AIM OF THE TASK: Format as a numbered list the lines from the one containing "Select the View domains navigation item" through the one containing "Looking at the screenshot, I should coord(501,75).", both included, omitting blank lines.

GIVEN RECORDS:
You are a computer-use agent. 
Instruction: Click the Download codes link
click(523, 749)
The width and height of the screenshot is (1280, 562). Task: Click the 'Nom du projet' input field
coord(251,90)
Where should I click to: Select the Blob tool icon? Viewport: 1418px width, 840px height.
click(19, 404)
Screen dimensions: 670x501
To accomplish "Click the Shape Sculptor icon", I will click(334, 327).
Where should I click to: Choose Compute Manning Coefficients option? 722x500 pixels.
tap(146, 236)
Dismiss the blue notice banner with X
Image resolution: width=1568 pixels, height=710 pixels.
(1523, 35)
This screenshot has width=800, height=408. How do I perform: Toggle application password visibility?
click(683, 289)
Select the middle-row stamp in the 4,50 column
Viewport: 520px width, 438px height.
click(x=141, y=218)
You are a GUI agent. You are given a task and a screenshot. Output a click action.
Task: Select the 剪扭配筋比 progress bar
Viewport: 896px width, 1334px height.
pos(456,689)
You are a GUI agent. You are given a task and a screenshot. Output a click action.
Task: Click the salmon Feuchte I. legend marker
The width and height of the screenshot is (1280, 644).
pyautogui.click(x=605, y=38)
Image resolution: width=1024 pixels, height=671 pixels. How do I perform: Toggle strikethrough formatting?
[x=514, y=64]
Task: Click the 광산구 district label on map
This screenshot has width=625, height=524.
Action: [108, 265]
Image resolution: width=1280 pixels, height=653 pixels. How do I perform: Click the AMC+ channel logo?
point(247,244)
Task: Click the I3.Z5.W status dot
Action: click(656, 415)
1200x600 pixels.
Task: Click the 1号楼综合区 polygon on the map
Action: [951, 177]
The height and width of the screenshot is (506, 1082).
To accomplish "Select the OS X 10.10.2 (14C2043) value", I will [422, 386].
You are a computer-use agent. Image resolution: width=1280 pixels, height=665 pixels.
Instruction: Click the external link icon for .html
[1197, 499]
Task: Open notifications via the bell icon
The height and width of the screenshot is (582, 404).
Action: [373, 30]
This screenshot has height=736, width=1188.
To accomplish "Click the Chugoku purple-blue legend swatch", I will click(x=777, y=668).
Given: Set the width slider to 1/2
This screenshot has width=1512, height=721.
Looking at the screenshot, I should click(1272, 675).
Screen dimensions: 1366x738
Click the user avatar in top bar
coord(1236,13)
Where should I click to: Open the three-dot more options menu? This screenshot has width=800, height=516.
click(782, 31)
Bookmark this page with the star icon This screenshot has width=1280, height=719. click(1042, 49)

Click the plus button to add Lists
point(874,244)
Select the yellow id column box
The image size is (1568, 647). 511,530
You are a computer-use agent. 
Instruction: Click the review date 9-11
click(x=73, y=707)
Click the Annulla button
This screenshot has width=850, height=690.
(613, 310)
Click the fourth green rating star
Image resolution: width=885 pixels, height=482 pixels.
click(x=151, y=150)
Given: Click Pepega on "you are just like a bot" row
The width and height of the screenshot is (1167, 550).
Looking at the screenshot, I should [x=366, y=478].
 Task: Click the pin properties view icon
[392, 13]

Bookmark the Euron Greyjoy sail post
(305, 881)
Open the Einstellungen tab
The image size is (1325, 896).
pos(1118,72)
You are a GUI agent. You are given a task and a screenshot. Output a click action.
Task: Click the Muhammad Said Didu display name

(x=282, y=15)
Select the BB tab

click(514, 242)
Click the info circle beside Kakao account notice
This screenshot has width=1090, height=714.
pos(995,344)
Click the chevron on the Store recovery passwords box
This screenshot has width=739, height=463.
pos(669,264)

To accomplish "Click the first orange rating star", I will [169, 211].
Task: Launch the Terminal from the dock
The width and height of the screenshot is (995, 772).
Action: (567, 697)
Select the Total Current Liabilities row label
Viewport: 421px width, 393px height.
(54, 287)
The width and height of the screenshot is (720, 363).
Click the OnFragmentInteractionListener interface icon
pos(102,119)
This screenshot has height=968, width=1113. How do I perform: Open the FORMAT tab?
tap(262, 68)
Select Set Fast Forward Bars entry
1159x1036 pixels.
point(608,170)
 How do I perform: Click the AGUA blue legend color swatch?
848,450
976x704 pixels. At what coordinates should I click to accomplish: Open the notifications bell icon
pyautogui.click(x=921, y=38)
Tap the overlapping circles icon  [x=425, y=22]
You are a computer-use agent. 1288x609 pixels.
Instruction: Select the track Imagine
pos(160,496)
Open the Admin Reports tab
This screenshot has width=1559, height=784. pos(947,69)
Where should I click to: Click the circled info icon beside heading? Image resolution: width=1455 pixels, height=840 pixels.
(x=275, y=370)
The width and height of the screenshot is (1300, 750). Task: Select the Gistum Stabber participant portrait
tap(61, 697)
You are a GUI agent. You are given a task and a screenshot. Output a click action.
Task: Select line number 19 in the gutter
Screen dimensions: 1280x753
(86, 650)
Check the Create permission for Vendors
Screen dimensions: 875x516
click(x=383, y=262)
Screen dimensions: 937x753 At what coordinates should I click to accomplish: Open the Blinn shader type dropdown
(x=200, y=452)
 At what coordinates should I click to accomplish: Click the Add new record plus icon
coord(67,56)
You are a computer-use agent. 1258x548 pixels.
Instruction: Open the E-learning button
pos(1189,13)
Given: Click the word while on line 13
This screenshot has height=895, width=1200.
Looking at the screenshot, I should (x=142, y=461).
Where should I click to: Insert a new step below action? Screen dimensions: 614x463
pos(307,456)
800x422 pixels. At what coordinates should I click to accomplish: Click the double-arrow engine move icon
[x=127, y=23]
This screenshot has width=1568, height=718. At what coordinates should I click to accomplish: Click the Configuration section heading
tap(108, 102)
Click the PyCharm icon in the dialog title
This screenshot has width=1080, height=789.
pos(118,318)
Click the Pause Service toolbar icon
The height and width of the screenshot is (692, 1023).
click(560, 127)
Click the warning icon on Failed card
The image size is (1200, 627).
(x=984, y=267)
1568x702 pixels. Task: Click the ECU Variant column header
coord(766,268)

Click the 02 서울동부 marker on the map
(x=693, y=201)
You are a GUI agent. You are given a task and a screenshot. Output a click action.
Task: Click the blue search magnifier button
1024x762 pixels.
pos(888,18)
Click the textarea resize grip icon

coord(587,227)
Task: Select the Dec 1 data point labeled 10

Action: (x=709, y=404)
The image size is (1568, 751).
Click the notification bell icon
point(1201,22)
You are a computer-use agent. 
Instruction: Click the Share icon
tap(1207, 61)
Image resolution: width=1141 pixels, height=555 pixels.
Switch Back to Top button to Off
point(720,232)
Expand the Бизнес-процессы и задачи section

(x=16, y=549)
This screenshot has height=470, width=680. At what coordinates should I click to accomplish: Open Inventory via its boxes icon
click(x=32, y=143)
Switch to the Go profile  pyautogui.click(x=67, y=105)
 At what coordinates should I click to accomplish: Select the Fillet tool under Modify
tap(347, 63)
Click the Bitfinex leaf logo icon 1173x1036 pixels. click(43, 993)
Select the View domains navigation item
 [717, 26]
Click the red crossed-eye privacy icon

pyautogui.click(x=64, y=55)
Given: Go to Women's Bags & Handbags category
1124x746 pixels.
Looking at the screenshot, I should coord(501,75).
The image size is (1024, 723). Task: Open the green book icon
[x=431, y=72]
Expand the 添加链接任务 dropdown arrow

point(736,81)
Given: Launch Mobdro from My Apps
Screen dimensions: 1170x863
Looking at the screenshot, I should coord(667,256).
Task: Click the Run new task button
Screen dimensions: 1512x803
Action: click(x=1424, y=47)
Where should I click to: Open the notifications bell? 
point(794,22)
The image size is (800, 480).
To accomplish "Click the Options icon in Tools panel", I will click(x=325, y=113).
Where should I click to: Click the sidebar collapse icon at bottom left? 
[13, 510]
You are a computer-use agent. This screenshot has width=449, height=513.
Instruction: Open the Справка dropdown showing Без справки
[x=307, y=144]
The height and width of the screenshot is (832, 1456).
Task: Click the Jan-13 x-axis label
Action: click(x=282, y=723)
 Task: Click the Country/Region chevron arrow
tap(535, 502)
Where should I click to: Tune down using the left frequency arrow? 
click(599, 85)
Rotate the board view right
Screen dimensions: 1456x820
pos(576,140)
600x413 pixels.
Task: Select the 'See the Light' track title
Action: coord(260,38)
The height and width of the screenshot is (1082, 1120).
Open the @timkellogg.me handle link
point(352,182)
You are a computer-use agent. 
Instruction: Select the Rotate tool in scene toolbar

EXERCISE ANSWER:
1. Select the View domains navigation item
2.  [717, 26]
3. Click the red crossed-eye privacy icon
4. pyautogui.click(x=64, y=55)
5. Given: Go to Women's Bags & Handbags category
6. 1124x746 pixels.
7. Looking at the screenshot, I should coord(501,75).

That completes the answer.